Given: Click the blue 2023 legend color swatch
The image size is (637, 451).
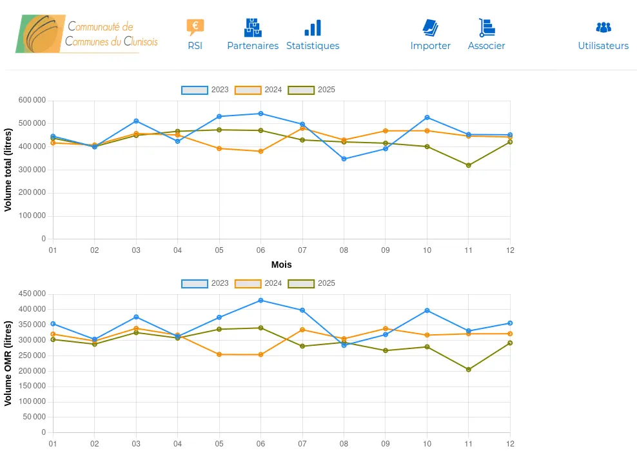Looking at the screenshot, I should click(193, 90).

--

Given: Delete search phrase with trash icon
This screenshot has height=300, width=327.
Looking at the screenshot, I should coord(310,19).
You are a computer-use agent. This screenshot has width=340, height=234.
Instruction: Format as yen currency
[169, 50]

==

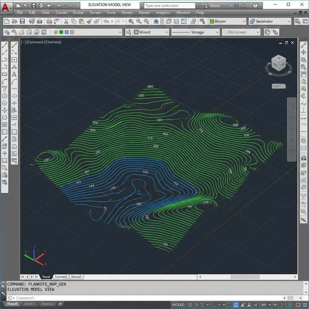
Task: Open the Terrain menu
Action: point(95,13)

How to complete this task:
Filter the records above for lines containing the word "Given", and copy those lines.

Your response:
Given: Click the blue 2023 legend color swatch
Given: Delete search phrase with trash icon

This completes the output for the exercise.